Alan Charles Lovell  (born 19 November 1953) is a British businessman, formerly chief executive of the British construction company Costain, and currently chairman of Interserve.

Early life
Lovell is the son of a farmer, and was educated at Winchester College, followed by a degree in classics from the University of Oxford.

Career
He trained as an accountant with PricewaterhouseCoopers from 1976 to 1980, where he was seconded to the City merchant bank Kleinwort Benson, and then worked for the electronics company Plessey from 1980 to 1989.

In 1989, Lovell joined Conder Group as finance director, rising to CEO, when it collapsed in September 1992. He was finance director of Costain from 1992 to 1995, and its CEO from 1995 to 1997, after which he was FD and CEO of Dunlop Slazenger, and then CEO of Jarvis plc. In July 2006, he was appointed as CEO of Infinis, which then claimed to be the UK's largest independent solely renewable power company.

In November 2017, Lovell joined Carillion as a non-executive director, and was described as a "veteran turnaround specialist", a "turnaround expert" and a "company doctor". Carillion went into liquidation in January 2018.

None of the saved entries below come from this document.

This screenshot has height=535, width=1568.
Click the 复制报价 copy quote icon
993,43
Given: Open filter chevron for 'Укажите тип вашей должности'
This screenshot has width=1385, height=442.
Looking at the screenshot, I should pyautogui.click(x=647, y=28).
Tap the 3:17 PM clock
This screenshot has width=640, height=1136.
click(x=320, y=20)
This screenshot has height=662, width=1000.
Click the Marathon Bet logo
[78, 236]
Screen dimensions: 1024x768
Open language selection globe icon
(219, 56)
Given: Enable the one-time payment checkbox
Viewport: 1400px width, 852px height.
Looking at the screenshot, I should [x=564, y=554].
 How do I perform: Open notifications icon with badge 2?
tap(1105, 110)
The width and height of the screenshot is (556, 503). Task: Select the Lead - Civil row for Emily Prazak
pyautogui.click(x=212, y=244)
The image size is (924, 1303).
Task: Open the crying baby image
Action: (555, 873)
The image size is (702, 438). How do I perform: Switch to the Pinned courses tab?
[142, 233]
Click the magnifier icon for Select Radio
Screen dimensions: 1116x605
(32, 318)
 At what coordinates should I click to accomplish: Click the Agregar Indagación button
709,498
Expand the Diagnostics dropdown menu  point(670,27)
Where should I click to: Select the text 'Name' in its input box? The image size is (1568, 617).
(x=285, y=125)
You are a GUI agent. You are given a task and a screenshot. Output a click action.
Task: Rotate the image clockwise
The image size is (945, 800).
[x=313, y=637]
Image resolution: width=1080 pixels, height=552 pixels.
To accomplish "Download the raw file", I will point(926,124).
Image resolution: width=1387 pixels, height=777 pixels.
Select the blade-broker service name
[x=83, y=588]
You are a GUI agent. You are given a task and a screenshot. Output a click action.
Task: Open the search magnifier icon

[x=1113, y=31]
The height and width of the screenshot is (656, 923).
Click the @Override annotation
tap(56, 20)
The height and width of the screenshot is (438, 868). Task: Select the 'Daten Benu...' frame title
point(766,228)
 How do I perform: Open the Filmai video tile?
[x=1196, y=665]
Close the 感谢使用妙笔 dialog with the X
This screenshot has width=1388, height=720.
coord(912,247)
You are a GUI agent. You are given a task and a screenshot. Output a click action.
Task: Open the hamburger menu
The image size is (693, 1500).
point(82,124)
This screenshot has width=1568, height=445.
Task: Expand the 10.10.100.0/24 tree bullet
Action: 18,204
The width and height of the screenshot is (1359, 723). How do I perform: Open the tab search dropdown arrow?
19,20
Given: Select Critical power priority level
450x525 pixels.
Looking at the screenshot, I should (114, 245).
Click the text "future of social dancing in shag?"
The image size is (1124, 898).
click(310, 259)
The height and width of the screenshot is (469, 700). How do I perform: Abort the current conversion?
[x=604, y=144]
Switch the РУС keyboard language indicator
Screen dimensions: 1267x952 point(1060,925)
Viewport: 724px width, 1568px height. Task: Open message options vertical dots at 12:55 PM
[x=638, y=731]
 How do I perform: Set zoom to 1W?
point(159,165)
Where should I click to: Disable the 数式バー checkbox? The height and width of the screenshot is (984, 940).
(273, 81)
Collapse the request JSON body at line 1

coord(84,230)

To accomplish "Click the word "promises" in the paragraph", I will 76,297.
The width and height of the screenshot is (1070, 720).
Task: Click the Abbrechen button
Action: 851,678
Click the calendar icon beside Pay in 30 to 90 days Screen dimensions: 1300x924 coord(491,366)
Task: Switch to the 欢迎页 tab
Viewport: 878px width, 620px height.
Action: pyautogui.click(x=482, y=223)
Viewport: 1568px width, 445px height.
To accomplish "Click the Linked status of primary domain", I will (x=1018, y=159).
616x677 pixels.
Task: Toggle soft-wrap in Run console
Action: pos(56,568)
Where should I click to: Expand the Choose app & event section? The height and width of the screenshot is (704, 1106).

In July 2019, Lovell was appointed chairman of the financially troubled Interserve group.

Lovell is chairman of Safestyle plc and the Association of Lloyd's Members. He is a non-executive director and senior independent director of SIG plc.

Lovell is a deputy lieutenant of Hampshire, chairman of the Mary Rose Trust, chairman of the board of governors of Winchester University and a trustee of Winchester Cathedral.

Personal life
He is married to Virginia, daughter of the former House of Commons speaker Bernard Weatherill, and they have two daughters.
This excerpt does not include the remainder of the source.